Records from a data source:
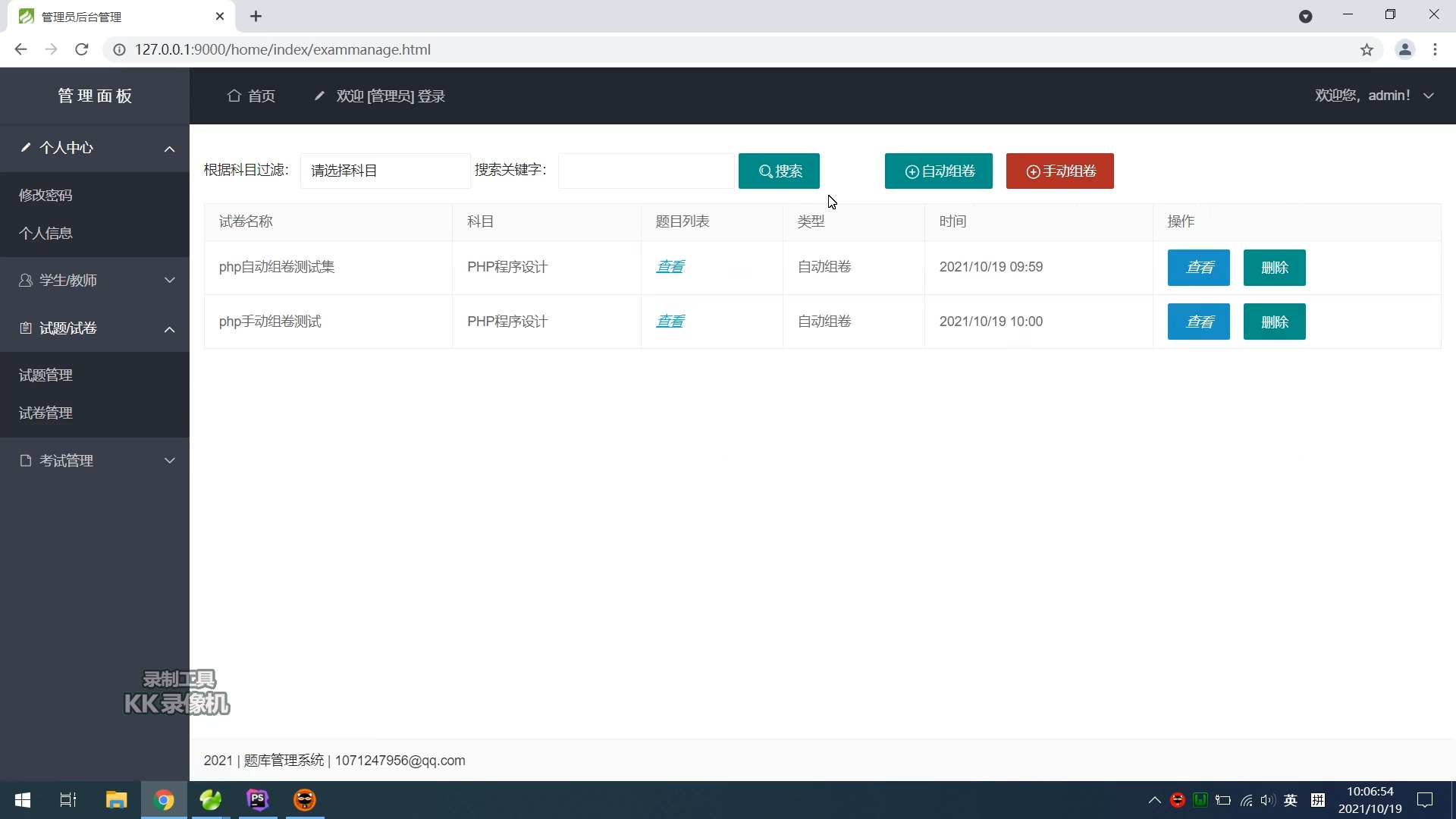The image size is (1456, 819).
Task: Click the pencil icon next to 欢迎 [管理员] 登录
Action: tap(319, 96)
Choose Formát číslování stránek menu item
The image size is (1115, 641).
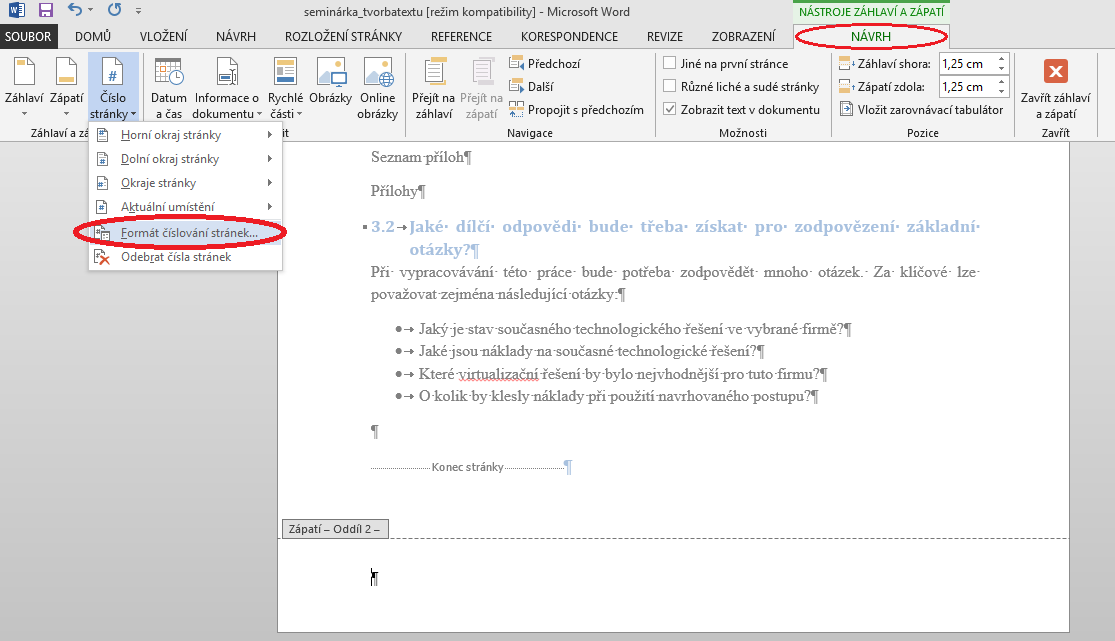click(188, 233)
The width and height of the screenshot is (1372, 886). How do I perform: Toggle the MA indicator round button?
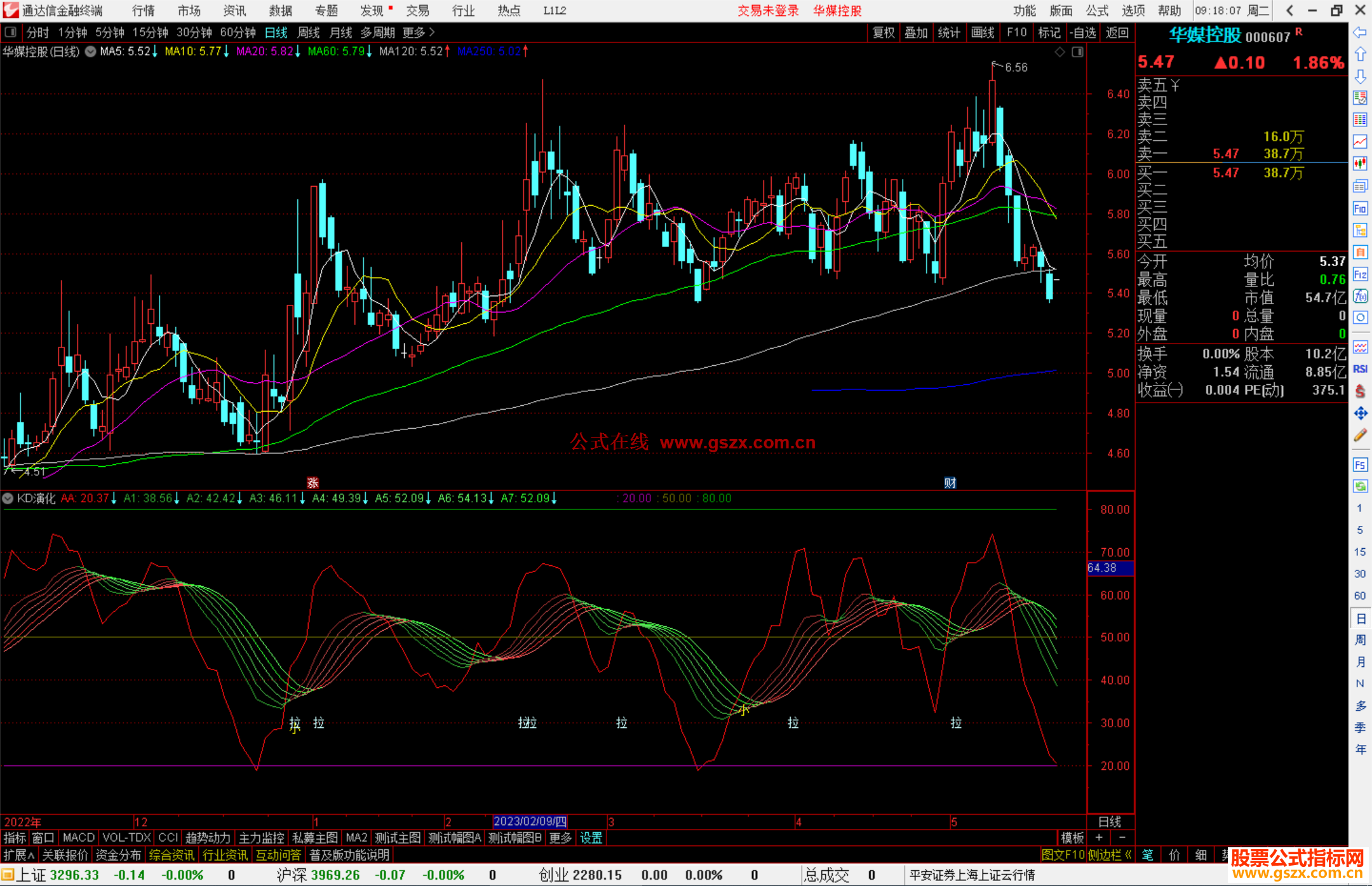pos(91,51)
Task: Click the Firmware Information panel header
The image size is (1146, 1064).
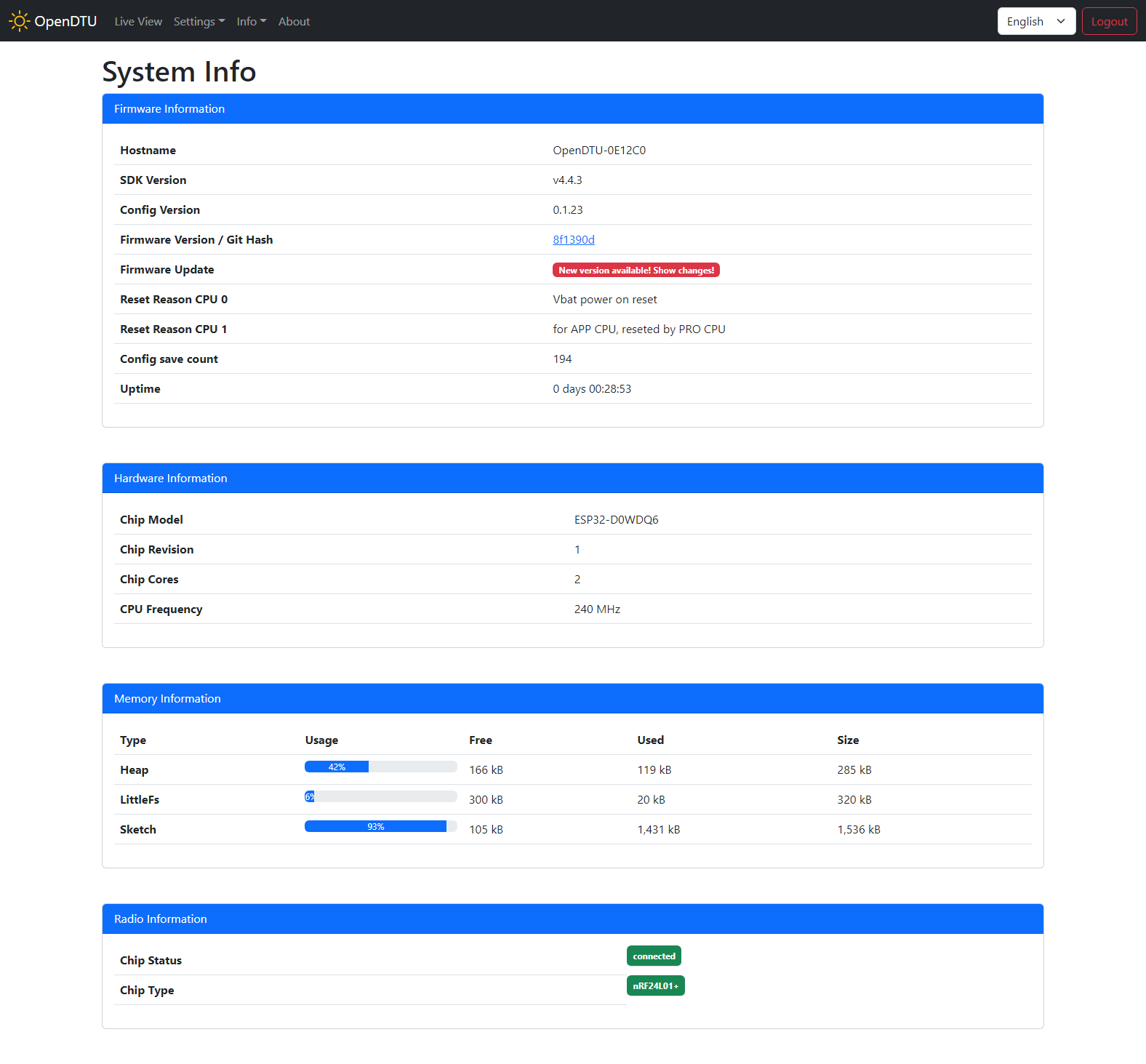Action: pos(572,109)
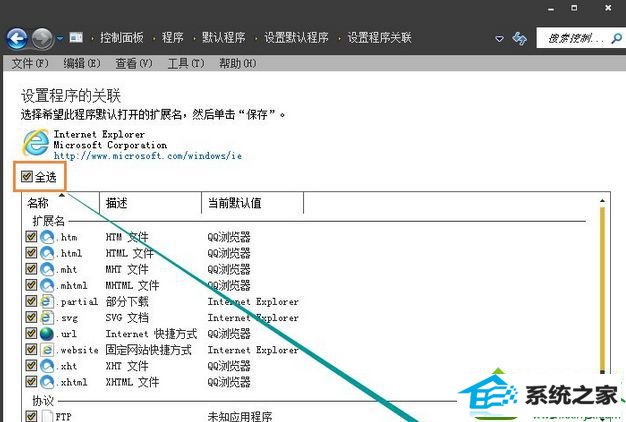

▶ [PROBLEM TO WORK ON]: Arrange every line of the listing above as a numbered list. Skip any blank lines and leave the pictures out.

▶ [ANSWER FOR THE TASK]:
1. The image size is (1456, 819).
2. Task: Click the pencil icon next to 欢迎 [管理员] 登录
3. Action: tap(319, 96)
4. Choose Formát číslování stránek menu item
5. The image size is (1115, 641).
6. click(188, 233)
7. The width and height of the screenshot is (1372, 886). How do I perform: Toggle the MA indicator round button?
8. pos(91,51)
9. Task: Click the Firmware Information panel header
10. The image size is (1146, 1064).
11. Action: pos(572,109)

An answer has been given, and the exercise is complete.